Le parole di conforto, a volte, sono banali o sentimentali e non servono. Anche se vengono dette naturalmente con le migliori intenzioni, possono finire per amplificare la ferita. «Per offrire conforto a questi genitori che hanno perso un figlio bisogna ascoltarli — dice Francesco —, stare vicino a loro con amore, prendendosi cura del loro dolore con responsabilità, imitando il modo in cui Gesù Cristo consolava coloro che erano afflitti».
È una rete di vicinanza e tenerezza, quella a cui invita il Pontefice.

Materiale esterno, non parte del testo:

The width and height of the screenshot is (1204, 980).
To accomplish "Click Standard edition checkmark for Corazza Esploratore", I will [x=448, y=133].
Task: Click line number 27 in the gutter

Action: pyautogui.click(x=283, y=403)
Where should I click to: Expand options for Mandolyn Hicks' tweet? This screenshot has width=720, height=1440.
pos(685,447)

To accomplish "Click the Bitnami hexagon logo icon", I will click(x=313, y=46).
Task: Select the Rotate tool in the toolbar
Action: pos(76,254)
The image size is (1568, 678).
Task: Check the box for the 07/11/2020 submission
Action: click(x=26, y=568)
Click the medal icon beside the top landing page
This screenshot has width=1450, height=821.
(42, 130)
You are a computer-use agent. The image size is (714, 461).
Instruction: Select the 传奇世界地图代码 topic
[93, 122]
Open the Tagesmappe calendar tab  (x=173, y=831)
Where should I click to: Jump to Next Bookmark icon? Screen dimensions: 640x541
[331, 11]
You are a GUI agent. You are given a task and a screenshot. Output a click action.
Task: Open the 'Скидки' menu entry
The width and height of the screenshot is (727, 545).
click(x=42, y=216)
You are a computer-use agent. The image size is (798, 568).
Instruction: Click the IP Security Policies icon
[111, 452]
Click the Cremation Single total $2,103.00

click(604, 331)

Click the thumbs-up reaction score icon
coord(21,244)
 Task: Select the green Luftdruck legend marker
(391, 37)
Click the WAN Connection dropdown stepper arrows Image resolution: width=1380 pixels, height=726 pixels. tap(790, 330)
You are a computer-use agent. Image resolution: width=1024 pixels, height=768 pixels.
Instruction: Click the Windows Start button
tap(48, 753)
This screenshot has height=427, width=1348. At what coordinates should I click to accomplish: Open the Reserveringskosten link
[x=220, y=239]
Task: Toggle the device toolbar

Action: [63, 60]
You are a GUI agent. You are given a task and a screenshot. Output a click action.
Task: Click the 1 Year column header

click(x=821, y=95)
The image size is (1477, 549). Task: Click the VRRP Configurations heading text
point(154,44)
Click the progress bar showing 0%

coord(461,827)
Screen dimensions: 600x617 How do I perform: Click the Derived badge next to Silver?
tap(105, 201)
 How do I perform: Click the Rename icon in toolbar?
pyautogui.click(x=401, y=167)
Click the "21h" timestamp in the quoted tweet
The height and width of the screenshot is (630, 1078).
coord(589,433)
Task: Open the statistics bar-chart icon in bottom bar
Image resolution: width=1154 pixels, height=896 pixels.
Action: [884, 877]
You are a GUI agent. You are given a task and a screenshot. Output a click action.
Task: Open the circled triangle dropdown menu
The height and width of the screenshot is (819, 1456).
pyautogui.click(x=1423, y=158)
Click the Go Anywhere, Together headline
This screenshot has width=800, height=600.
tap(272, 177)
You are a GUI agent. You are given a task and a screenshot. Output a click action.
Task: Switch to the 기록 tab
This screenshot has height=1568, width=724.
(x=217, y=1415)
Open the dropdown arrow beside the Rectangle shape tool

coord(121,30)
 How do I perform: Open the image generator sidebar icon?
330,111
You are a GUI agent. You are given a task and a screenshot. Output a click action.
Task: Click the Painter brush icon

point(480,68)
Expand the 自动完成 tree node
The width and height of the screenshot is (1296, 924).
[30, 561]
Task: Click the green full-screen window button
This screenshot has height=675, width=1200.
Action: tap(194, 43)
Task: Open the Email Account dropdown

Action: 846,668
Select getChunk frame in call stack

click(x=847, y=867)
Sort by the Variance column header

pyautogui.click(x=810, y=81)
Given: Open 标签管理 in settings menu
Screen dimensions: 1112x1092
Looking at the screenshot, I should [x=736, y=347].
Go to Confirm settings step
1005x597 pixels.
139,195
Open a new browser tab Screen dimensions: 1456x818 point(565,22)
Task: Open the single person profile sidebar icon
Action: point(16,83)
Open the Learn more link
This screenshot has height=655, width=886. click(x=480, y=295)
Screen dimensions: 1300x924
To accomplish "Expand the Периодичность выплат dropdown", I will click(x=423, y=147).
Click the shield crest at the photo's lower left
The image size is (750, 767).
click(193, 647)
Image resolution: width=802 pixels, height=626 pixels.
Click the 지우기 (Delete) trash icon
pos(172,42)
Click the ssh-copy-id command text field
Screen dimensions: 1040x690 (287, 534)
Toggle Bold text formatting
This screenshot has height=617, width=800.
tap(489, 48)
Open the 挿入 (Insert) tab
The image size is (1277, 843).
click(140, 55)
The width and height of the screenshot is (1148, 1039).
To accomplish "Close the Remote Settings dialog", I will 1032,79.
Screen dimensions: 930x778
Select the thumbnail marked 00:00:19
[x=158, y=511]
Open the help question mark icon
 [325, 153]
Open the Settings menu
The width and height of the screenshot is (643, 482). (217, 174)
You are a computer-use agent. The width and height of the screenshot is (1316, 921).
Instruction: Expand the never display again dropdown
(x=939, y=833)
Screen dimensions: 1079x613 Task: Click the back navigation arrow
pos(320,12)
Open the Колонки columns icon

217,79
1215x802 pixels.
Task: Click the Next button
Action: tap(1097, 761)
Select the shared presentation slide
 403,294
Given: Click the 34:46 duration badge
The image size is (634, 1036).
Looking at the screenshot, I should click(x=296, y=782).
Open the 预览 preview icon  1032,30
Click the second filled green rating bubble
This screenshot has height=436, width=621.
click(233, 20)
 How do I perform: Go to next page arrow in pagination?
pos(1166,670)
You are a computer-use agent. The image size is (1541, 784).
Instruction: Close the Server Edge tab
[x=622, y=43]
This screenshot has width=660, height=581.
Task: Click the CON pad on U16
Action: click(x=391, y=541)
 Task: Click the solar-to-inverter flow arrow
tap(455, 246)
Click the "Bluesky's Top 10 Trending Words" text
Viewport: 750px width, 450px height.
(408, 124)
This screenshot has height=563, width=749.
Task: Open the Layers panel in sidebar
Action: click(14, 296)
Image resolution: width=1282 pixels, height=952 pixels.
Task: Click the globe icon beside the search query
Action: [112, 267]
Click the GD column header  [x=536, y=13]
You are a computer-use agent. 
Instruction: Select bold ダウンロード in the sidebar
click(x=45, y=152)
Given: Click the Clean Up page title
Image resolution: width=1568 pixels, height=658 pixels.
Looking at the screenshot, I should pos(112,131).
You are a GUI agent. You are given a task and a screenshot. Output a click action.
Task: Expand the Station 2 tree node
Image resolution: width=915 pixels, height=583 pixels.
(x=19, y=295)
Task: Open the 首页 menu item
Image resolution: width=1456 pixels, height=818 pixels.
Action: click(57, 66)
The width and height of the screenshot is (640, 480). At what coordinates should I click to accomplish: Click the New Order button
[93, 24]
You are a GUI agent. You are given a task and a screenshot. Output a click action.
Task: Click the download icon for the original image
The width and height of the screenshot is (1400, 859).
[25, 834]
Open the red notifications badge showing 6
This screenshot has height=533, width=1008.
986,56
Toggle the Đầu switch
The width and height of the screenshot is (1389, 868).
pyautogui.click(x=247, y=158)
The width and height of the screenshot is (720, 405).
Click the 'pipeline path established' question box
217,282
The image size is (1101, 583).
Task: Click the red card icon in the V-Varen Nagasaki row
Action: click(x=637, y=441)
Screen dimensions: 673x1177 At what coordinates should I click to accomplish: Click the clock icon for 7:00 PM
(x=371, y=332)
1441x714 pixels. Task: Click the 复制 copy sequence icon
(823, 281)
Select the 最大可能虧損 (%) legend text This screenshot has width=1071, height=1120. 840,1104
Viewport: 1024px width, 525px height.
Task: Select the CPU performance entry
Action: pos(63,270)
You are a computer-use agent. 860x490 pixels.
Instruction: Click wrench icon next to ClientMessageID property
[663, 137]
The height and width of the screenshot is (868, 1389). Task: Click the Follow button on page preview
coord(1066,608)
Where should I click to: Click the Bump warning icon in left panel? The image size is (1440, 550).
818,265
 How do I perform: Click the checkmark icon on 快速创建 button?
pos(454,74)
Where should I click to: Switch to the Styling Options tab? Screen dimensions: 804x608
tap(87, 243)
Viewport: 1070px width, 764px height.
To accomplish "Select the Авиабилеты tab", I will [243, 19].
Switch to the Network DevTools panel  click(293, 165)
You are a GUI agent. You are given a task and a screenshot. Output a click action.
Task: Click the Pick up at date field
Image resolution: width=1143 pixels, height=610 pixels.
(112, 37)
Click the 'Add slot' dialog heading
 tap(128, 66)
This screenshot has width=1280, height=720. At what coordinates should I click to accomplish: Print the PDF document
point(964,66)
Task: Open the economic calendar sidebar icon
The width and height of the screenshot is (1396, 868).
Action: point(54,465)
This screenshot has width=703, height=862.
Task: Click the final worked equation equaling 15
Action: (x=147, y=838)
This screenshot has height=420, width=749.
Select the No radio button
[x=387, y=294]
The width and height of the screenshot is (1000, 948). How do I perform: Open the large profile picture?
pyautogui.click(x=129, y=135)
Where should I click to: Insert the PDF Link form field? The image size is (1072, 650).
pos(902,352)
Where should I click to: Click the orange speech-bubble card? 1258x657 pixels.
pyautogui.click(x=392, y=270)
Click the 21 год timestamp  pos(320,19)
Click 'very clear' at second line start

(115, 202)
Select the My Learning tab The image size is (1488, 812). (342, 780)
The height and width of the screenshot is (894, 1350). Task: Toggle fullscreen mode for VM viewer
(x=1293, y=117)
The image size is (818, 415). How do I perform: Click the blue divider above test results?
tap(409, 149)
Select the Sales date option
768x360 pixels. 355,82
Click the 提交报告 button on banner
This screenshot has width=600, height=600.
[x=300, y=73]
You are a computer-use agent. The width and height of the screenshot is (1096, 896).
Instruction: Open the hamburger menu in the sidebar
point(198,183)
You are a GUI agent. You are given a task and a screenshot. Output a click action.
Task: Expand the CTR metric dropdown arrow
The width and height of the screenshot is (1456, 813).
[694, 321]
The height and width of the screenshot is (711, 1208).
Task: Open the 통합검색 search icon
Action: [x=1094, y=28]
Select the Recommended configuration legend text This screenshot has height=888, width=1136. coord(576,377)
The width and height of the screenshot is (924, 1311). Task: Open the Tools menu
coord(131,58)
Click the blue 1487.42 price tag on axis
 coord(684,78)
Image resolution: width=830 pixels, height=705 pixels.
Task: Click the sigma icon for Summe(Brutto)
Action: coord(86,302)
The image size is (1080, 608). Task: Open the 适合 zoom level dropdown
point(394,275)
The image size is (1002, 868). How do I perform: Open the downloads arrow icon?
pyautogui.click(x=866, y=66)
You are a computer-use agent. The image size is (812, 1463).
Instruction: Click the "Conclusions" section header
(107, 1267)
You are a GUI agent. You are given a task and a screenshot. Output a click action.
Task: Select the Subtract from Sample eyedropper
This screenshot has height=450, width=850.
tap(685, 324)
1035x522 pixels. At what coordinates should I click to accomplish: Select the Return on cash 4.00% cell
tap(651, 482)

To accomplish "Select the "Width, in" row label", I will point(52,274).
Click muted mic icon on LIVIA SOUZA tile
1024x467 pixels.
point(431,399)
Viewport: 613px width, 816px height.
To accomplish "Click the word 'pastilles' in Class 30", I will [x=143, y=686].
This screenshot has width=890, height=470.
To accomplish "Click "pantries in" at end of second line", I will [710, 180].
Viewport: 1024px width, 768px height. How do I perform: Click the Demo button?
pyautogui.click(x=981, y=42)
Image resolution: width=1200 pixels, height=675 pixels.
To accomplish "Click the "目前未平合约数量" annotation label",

La fede accompagnata dal conforto che arriva da altre famiglie può essere un lenitivo essenziale a far rinascere la speranza da «una tragedia così terribile». Ecco allora l’invito: «Preghiamo perché tutti i genitori che piangono la morte di un figlio o una figlia trovino sostegno nella comunità e ottengano dallo Spirito consolatore la pace del cuore».
Nel video c’è il dolore di Serena, che al Policlinico Gemelli si getta tra le braccia di Papa Francesco per piangere la sua piccola Angelica, appena morta per una malattia genetica. C’è quello di Luca e Paola, genitori di Francesco, travolto da un’automobile a 18 anni, nel 2022: da allora non è passato un giorno senza che tornassero sul luogo dell’incidente, o senza che portassero un fiore sulla sua tomba. C’è quello di Yanet, madre di William, ucciso a 21 anni dalle gang per il suo impegno contro la violenza.
Ma non mancano immagini che riportano a una dimensione di superamento del trauma: quelle del gruppo Naìn, nato all’interno della comunità di Romena, in cui una volta al mese si incontrano famiglie che hanno perso un figlio. Naìn prende il nome del luogo poco distante da Nazareth dove Gesù incontra una vedova a cui è morto l’unico figlio, e senza parole tocca la bara del bambino morto: il segno che i gesti, di fronte a un dolore così grande, contano molto più delle parole.
Proprio al gruppo Naìn, incontrato a novembre 2023 in Aula Paolo vi, Francesco aveva ricordato che «essere cristiani significa prendersi cura di chi è ferito e di chi è nel dolore, per accendere piccole luci laddove sembra essere tutto perduto». E di fronte alla morte di un figlio («Un dolore immenso, inconsolabile, che mai deve essere banalizzato da parole vuote e risposte superficiali») curare le ferite significa innanzitutto «saper piangere insieme» e «portare insieme il grido del proprio dolore a Gesù».
E ancora, durante un incontro con i genitori dell’associazione Talita Kum di Vicenza, il Papa diceva che la perdita di un figlio è «un’esperienza che non accetta descrizioni teoriche e rigetta la banalità di parole religiose o sentimentali, di sterili incoraggiamenti o frasi di circostanza, che mentre vorrebbero consolare finiscono per ferire ancora di più chi, come voi, ogni giorno affronta una dura battaglia interiore».